=== Work to do ===
Go through the material below and pull out each line that contains the string "agent", copying those lines unchanged.

=== Data provided ===

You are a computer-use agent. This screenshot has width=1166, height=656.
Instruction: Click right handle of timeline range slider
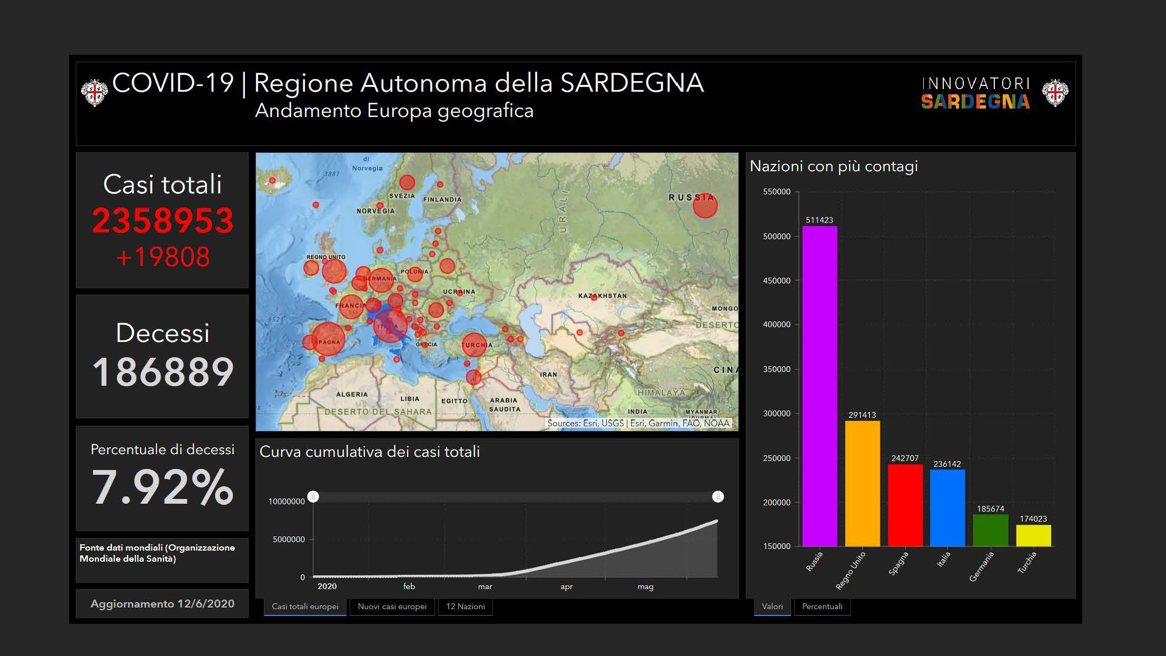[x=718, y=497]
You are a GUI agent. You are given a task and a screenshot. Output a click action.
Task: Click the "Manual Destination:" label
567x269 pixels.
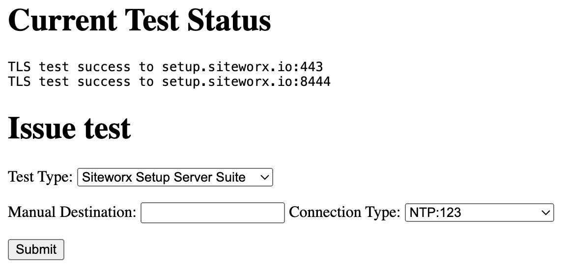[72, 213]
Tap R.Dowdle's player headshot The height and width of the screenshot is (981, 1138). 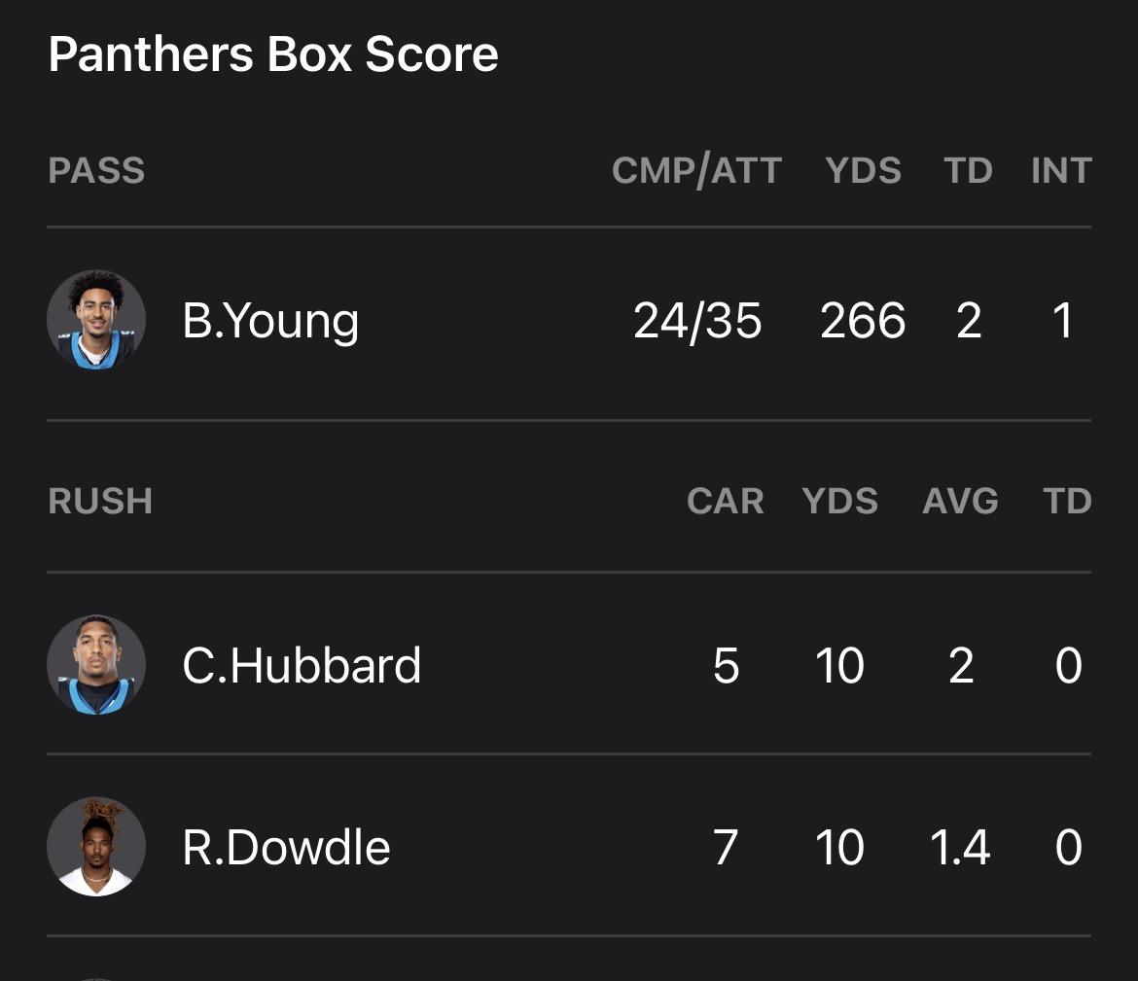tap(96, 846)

=== Response ===
You are a computer-use agent. This screenshot has width=1166, height=656.
You are a GUI agent. You are given a task and a screenshot. Output a click action.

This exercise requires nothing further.